▶ What you have to do
Transcribe the data below verbatim from the line with "Screen dimensions: 772x574" to the line with "Task: Click the Active Directory / LDAP icon". Include both of those lines.

▶ Provided information
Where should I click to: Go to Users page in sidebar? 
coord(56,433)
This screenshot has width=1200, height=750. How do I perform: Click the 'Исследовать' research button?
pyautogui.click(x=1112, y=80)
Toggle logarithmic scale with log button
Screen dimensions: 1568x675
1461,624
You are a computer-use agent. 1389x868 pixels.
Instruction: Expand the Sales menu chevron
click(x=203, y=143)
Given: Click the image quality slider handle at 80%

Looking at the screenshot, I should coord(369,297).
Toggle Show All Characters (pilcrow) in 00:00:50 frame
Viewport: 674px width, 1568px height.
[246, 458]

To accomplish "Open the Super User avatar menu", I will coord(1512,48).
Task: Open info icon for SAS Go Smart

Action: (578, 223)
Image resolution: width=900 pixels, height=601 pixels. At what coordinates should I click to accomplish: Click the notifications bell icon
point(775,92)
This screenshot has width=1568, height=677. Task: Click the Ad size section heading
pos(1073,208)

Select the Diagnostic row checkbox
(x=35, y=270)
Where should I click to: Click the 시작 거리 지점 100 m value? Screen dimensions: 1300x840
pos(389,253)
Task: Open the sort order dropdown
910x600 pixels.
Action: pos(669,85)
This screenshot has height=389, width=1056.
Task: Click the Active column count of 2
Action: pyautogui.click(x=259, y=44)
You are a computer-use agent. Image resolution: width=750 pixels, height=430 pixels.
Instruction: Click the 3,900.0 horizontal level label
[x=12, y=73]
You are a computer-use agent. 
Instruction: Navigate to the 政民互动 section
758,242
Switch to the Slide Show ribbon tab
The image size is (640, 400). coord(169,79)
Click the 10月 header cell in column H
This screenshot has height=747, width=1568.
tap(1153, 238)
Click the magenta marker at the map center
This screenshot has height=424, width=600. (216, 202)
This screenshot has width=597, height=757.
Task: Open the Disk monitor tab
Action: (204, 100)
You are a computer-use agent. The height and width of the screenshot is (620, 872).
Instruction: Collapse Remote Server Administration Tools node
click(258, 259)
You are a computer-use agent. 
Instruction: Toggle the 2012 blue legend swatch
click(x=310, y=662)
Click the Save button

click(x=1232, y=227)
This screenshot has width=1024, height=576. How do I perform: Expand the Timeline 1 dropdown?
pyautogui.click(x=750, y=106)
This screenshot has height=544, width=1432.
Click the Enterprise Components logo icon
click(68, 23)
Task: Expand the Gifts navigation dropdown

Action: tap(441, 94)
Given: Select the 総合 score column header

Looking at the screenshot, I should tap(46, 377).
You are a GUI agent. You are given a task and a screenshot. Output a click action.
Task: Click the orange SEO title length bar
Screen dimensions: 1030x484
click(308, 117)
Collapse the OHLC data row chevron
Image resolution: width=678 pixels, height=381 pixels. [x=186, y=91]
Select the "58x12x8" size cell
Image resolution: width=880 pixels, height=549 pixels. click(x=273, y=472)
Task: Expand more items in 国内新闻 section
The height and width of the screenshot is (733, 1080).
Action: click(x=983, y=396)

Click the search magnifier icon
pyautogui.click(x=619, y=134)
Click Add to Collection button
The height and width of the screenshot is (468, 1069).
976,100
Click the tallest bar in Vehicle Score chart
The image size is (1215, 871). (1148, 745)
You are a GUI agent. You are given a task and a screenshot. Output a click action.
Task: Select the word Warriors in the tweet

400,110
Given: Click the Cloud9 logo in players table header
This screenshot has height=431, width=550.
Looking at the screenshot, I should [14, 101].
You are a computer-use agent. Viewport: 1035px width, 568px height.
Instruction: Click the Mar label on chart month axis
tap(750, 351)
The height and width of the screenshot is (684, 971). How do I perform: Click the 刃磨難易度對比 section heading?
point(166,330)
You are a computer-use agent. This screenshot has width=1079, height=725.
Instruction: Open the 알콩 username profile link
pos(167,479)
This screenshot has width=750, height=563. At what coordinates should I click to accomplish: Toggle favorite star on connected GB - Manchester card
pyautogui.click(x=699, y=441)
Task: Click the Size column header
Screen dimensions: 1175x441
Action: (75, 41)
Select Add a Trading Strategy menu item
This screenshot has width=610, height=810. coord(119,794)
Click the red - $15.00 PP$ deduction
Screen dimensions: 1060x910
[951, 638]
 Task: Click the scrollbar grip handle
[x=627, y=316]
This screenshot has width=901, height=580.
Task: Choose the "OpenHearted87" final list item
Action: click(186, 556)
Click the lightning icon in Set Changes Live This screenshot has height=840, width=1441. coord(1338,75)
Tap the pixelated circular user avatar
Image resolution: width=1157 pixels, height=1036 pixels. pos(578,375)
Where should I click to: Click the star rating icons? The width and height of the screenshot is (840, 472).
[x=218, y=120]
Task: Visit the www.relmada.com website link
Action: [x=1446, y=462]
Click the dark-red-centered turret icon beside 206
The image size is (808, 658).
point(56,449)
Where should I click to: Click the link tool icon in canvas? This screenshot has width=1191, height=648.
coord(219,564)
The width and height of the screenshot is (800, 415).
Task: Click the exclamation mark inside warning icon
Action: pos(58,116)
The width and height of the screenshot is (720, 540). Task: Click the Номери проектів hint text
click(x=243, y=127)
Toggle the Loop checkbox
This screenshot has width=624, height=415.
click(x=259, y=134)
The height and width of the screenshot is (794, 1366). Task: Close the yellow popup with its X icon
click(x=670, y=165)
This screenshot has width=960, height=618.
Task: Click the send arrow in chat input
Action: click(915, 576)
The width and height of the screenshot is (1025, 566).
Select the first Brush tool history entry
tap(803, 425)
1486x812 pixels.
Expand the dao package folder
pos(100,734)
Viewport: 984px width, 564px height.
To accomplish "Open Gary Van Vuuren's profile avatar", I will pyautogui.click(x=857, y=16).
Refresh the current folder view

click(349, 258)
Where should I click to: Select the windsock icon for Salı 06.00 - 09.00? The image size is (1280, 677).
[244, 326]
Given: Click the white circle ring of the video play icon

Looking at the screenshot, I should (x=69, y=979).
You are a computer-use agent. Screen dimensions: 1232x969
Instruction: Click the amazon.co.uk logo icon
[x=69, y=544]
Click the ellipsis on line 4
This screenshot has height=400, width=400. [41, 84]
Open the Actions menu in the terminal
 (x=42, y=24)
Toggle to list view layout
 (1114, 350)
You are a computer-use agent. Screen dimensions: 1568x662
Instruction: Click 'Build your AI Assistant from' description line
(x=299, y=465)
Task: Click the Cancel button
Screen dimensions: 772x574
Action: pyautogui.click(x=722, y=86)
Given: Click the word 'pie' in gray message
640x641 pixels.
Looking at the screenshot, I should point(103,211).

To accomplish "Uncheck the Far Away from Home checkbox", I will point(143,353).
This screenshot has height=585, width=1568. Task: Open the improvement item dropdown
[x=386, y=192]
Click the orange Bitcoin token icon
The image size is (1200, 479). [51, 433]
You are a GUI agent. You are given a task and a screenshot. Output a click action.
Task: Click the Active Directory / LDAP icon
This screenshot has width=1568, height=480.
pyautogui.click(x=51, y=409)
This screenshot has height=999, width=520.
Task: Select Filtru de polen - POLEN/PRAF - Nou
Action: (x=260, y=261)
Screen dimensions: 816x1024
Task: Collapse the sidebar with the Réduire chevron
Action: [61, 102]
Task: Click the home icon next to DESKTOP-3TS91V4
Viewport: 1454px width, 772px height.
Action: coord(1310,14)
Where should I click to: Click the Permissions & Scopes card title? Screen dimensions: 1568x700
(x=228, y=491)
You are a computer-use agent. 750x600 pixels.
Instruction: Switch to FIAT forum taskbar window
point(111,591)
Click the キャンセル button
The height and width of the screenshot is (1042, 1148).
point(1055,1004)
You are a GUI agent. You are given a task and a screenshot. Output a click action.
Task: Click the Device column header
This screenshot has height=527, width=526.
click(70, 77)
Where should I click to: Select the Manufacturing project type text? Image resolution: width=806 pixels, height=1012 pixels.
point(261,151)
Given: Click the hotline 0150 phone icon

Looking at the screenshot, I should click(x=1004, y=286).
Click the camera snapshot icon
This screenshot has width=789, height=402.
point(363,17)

▶ Finished task
Screen dimensions: 772x574
Action: pyautogui.click(x=722, y=86)
Given: Click the word 'pie' in gray message
640x641 pixels.
Looking at the screenshot, I should point(103,211).

To accomplish "Uncheck the Far Away from Home checkbox", I will point(143,353).
This screenshot has height=585, width=1568. Task: Open the improvement item dropdown
[x=386, y=192]
Click the orange Bitcoin token icon
The image size is (1200, 479). [51, 433]
You are a GUI agent. You are given a task and a screenshot. Output a click action.
Task: Click the Active Directory / LDAP icon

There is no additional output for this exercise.